1. It should be determined if one of the following is true:

   1. One or more measurements are statistical outliers, and removal of those measurements results in a CV that meets the manufacturer’s criteria for acceptance. To determine an outlier measurement, GEX or the user should follow ASTM E178, Standard Practice for Dealing with Outlying Observations, to determine if some data can be removed to reduce the CV to a value which meets the GEX manufacturer recommendations. A minimum of four dosimeter measurements must remain after elimination of an outlying measurement(s) in order to retain the dose point in the calibration curve (per ISO/ASTM 51261, section 8.10.5). Or,

   2. There is sufficient data (per ISO/ASTM 51261, section 8.3.1) to define the calibration curve without using the dose measurements in question. If there is sufficient data, then the measurements may be removed from the curve (per ISO/ASTM 51261, section 8.10.5).

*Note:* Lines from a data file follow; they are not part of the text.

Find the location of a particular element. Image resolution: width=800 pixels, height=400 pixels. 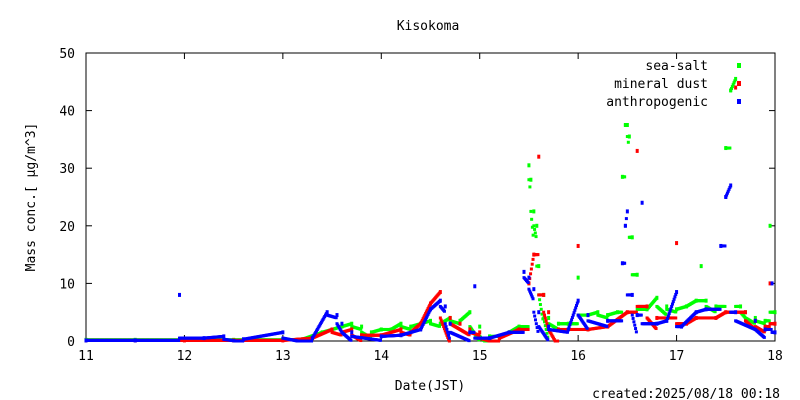

y-axis-label: Mass conc.[ μg/m^3] is located at coordinates (32, 198).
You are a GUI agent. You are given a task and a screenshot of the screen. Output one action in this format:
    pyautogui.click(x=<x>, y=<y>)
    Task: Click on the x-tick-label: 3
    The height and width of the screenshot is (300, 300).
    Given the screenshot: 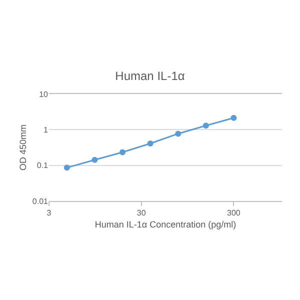 What is the action you would take?
    pyautogui.click(x=49, y=213)
    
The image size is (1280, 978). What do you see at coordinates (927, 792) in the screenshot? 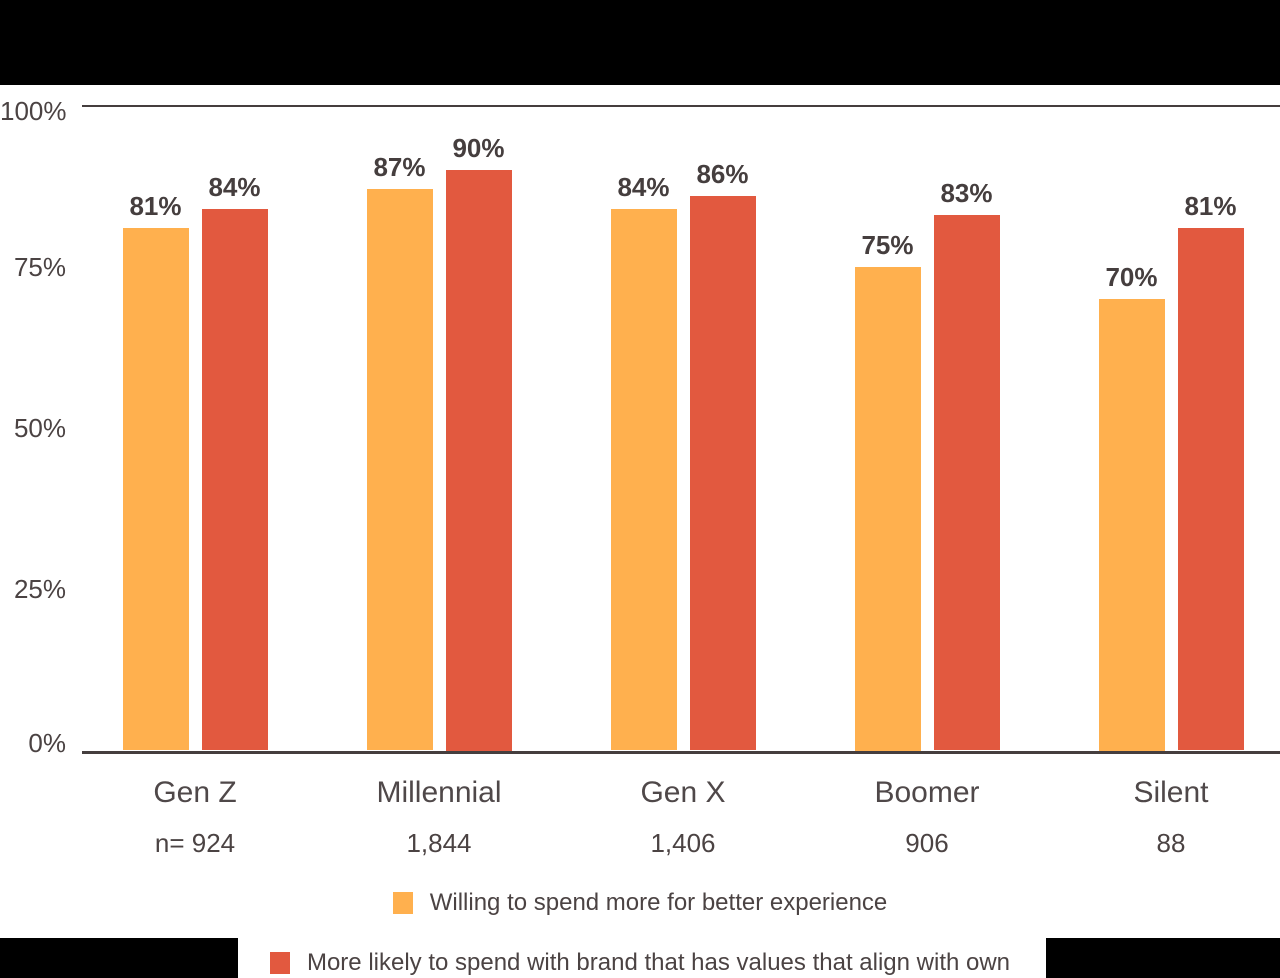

2. If neither of the above approaches can be successfully applied then the dose point irradiations should be repeated to the extent necessary (per ISO/ASTM 51261, section 8.10.5).

Disclaimer - The information contained in this document is provided “as is” and is not a substitute for the user’s professional judgement.  It is provided as a convenience to those using products provided by GEX Corporation who have sufficient technical skills to evaluate and properly apply the information in this document.  It is the responsibility of the user of this document to ensure that the information in this document, and the use of such information, is accurate, complete, applicable to the product, suitable for the user’s purposes, and in compliance with all laws and regulations.  GEX Corporation believes the information provided in this document is accurate and reliable as of the time of writing, but it undertakes no obligation to update or correct this document.  GEX Corporation may, but is not required to, make changes to this document at any time without notice.  By using the information in this document, the user represents and warrants that he or she has the skills necessary to properly understand and apply this information and that he or she will comply with all applicable laws and regulations including, without limitation, those relating to medical devices, pharmaceutical products, or other applicable industries.  The user assumes all risks associated with using this information and any results or output resulting from the application of this information to GEX Corporation’s products.  The user agrees not to hold GEX Corporation liable for any errors or omissions contained within.